Your message dated Thu, 10 Nov 2022 13:52:56 +0100
with message-id <e06cc99e-98b9-a3c3-04b1-afdf7ee5c...@debian.org>
and subject line Re: Bug#1004107: meson: flaky autopkgtest on armhf: dictionary
changed size during iteration -> timeout
has caused the Debian Bug report #1004107,
regarding meson: flaky autopkgtest on armhf: dictionary changed size during
iteration -> timeout
to be marked as done.
This means that you claim that the problem has been dealt with.
If this is not the case it is now your responsibility to reopen the
Bug report if necessary, and/or fix the problem forthwith.
(NB: If you are a system administrator and have no idea what this
message is talking about, this may indicate a serious mail system
misconfiguration somewhere.
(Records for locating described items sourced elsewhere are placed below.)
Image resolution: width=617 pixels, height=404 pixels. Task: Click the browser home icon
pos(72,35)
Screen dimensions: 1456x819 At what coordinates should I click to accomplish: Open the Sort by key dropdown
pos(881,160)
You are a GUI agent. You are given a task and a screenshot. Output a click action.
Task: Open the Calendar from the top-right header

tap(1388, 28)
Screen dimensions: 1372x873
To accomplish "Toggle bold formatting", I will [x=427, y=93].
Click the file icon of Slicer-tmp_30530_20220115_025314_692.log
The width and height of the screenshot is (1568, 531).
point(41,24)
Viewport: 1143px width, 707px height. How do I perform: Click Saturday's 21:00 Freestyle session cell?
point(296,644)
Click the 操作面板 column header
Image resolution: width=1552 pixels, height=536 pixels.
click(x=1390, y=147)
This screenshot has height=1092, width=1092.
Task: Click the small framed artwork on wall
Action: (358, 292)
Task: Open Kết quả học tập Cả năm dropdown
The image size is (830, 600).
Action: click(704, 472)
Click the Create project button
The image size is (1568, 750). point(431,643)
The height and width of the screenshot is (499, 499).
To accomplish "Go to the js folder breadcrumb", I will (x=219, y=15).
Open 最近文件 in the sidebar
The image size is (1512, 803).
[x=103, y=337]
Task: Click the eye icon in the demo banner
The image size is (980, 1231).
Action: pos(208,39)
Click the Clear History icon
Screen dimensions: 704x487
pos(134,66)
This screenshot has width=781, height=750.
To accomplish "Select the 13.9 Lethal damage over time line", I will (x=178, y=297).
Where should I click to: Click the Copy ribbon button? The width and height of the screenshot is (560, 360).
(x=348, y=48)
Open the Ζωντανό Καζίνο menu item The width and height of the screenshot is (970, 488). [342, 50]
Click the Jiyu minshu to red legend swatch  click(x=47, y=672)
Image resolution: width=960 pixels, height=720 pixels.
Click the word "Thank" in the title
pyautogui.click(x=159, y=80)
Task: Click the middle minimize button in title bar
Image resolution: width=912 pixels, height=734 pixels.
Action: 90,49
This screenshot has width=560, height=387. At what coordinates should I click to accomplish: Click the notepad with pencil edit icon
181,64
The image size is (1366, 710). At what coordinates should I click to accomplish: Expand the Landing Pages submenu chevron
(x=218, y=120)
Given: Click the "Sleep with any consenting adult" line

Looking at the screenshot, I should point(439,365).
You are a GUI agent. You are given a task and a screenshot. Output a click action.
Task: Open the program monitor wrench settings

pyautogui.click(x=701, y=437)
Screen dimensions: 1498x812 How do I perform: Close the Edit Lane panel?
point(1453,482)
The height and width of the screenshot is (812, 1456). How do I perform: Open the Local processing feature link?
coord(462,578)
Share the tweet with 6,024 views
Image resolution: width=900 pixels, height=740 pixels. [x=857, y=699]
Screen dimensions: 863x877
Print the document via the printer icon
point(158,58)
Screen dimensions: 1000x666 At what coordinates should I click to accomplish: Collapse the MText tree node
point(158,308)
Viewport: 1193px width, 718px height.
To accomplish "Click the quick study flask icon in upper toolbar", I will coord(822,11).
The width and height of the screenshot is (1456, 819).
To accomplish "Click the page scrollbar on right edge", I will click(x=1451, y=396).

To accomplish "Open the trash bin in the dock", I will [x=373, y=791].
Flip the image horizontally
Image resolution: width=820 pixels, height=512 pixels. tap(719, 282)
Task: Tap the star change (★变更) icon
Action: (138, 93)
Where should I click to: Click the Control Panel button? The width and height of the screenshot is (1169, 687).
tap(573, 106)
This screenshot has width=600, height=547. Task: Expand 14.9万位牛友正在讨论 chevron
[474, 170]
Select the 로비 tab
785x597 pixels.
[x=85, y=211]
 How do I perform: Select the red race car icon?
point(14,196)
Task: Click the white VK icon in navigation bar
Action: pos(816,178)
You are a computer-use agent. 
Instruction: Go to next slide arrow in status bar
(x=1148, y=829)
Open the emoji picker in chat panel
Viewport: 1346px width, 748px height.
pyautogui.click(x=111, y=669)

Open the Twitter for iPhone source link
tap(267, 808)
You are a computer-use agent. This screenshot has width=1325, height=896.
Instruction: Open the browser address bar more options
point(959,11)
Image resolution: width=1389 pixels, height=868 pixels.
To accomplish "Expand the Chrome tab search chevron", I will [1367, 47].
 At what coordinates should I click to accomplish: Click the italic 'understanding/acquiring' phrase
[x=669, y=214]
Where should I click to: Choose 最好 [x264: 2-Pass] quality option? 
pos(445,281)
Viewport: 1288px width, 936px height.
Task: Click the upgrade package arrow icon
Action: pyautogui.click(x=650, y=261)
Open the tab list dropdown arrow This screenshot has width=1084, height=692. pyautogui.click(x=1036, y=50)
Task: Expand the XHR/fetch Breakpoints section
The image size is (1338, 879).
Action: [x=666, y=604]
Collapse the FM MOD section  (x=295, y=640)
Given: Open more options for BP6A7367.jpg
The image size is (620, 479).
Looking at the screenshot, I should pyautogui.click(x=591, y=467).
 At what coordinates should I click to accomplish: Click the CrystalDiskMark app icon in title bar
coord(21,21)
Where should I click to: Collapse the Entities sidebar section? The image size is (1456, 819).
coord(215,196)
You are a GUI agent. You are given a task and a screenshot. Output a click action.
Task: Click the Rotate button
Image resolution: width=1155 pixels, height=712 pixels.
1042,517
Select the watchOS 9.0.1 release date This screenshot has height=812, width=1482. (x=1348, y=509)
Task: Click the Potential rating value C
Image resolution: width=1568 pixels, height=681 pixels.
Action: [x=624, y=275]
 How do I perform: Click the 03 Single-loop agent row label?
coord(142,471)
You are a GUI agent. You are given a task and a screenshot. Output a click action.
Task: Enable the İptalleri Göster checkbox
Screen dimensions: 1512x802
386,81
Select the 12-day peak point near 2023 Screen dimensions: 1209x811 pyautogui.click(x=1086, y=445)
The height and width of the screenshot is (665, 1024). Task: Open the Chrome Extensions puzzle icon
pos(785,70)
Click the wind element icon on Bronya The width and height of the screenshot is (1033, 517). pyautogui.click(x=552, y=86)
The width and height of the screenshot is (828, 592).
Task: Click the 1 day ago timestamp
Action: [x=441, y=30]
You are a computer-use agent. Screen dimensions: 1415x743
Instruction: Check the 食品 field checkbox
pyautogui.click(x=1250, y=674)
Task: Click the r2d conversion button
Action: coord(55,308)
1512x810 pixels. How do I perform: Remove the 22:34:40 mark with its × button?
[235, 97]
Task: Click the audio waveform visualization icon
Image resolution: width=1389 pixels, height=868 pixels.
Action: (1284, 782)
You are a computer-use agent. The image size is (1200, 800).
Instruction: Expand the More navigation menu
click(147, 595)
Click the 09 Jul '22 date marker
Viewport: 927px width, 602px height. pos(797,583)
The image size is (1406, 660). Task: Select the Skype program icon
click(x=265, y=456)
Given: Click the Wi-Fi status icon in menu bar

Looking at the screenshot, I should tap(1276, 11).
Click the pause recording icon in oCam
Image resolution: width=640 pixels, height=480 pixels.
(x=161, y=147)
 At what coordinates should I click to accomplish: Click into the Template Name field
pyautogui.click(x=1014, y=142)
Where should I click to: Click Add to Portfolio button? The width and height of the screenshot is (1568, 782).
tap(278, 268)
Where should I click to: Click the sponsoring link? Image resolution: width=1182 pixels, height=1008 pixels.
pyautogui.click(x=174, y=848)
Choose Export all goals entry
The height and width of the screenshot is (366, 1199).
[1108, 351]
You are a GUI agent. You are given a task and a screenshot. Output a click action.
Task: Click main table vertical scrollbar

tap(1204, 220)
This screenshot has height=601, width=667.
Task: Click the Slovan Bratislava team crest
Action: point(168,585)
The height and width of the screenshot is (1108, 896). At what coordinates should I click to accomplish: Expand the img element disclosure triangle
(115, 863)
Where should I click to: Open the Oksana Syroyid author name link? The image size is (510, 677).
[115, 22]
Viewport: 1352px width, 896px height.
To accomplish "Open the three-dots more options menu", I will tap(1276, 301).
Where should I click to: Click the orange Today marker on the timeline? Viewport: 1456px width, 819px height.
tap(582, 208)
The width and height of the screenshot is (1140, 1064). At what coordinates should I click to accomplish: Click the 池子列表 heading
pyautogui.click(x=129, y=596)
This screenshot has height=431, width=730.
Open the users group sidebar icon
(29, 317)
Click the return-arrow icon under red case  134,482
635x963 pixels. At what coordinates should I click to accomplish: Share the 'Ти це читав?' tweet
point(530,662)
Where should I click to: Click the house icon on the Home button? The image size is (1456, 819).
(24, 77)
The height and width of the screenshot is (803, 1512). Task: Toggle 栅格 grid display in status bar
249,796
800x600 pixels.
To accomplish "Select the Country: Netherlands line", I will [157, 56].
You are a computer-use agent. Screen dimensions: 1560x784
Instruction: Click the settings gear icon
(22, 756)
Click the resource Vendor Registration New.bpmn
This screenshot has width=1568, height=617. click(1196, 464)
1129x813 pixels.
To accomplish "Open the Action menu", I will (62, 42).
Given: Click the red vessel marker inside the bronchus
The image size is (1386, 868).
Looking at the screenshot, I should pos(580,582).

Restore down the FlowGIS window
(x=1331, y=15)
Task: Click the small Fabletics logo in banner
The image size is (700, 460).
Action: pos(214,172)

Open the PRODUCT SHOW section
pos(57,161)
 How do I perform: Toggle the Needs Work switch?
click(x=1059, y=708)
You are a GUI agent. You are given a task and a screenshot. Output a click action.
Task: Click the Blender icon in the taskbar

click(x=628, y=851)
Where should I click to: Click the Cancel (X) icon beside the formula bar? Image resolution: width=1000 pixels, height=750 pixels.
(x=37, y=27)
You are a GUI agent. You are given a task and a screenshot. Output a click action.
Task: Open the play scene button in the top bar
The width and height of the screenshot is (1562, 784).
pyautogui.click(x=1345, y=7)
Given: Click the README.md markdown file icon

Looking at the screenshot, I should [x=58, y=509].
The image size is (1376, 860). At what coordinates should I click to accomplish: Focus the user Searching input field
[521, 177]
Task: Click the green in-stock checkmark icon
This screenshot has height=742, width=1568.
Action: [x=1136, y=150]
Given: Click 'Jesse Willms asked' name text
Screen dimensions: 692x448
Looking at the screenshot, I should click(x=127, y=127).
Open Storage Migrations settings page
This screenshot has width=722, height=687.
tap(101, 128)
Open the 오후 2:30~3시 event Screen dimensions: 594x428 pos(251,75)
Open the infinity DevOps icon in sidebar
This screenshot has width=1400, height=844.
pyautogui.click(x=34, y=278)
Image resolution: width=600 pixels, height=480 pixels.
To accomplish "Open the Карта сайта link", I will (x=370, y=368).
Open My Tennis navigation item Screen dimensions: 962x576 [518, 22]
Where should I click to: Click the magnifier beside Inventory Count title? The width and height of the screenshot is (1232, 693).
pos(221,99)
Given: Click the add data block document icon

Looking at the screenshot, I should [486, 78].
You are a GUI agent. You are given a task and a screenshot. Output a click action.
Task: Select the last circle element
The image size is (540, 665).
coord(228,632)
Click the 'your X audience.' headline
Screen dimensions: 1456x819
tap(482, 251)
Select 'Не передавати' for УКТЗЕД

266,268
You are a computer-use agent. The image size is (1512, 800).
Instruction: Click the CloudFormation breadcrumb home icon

Please contact ow...@bugs.debian.org
immediately.)
--
1004107: https://bugs.debian.org/cgi-bin/bugreport.cgi?bug=1004107
Debian Bug Tracking System
Contact ow...@bugs.debian.org with problems
--- Begin Message ---
Source: meson
Version: 0.56.2-1
Severity: serious
X-Debbugs-CC: debian...@lists.debian.org
User: debian...@lists.debian.org
Usertags: flaky timeout
Dear maintainer(s),
I looked at the results of the autopkgtest of you package on armhf
because it was showing up as a regression for the upload of
python-defaults and setuptools. I noticed that the test regularly fails,
what's worse, it also seems to hang as the test is killed because it
hits an autopkgtest timeout.
Because the unstable-to-testing migration software now blocks on
regressions in testing, flaky tests, i.e. tests that flip between
passing and failing without changes to the list of installed packages,
are causing people unrelated to your package to spend time on these
tests. In this case, Release Team members had to investigate if curl was
OK to go into the next Stable point release.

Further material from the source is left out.